* Listed entries
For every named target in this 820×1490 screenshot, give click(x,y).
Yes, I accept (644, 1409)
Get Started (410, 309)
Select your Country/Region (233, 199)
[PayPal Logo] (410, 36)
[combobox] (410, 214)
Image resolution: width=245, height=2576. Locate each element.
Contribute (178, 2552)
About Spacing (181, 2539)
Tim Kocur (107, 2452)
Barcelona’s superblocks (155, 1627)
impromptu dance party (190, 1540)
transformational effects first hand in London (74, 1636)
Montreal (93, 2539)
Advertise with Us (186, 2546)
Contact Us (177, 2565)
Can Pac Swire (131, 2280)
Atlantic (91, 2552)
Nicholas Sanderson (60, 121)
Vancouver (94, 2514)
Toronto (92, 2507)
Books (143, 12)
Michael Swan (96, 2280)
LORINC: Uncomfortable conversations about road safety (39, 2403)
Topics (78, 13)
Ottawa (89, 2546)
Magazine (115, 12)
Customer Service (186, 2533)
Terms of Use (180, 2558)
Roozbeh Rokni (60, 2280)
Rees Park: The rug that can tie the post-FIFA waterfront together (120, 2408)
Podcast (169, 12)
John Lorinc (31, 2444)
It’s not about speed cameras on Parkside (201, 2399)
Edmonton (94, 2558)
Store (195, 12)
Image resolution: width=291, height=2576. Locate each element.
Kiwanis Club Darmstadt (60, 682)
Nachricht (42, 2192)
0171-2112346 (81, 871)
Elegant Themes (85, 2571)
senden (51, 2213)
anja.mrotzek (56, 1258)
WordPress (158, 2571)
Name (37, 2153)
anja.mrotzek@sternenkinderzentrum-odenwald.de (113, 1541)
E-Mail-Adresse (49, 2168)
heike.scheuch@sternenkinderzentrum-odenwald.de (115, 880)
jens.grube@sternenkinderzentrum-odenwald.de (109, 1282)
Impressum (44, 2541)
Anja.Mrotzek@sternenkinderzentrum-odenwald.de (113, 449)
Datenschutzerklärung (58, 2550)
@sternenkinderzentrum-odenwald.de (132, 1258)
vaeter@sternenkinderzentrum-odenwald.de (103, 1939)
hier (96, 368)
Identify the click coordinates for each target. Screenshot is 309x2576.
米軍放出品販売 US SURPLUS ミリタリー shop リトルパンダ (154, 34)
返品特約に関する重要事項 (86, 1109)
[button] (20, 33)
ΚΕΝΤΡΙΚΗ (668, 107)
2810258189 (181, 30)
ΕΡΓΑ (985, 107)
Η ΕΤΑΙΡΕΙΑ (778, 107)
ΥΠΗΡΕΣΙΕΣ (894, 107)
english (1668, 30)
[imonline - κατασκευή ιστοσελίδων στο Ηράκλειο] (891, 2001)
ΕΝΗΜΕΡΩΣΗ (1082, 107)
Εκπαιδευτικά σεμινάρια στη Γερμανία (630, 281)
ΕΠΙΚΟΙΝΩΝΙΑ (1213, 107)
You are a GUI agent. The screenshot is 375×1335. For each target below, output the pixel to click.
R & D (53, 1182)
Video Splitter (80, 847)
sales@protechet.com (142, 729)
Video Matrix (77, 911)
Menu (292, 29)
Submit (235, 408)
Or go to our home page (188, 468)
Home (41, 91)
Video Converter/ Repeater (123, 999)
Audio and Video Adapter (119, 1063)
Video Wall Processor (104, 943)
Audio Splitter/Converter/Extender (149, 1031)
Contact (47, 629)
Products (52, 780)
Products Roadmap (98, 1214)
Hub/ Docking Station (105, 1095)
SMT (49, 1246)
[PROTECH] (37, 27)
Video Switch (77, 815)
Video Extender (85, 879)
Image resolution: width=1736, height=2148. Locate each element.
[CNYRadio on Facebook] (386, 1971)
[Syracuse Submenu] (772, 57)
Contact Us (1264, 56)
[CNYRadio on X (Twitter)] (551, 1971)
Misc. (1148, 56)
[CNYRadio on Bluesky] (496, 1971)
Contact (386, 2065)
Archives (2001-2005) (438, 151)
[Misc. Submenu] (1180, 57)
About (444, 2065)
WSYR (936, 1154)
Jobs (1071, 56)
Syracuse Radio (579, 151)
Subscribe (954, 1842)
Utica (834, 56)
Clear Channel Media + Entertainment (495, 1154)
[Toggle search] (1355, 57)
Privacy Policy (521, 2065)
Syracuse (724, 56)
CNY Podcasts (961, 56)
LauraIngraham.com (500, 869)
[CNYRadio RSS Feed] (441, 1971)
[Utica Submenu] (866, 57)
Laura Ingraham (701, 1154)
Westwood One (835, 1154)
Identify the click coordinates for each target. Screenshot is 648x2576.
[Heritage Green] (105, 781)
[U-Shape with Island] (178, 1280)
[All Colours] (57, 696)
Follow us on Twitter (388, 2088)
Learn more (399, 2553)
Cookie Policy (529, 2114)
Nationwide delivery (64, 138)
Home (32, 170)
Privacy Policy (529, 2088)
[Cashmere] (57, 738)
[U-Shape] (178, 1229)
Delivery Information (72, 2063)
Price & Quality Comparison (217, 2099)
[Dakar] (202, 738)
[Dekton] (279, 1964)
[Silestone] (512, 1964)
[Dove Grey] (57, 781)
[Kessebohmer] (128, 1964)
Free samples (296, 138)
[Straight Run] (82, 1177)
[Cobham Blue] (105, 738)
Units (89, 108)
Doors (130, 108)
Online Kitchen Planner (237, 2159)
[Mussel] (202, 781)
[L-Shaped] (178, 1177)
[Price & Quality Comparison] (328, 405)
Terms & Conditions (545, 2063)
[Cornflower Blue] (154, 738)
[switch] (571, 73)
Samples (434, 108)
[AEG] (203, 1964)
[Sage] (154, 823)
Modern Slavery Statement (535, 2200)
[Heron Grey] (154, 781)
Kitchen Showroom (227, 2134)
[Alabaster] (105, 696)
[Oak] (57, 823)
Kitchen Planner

* Task brief
In the entries above, find the line with "senden (51, 2213)" and the line with "heike.scheuch@sternenkinderzentrum-odenwald.de (115, 880)", then set down exactly those two and every line between them, nothing else.

* Exercise answer
senden (51, 2213)
anja.mrotzek (56, 1258)
WordPress (158, 2571)
Name (37, 2153)
anja.mrotzek@sternenkinderzentrum-odenwald.de (113, 1541)
E-Mail-Adresse (49, 2168)
heike.scheuch@sternenkinderzentrum-odenwald.de (115, 880)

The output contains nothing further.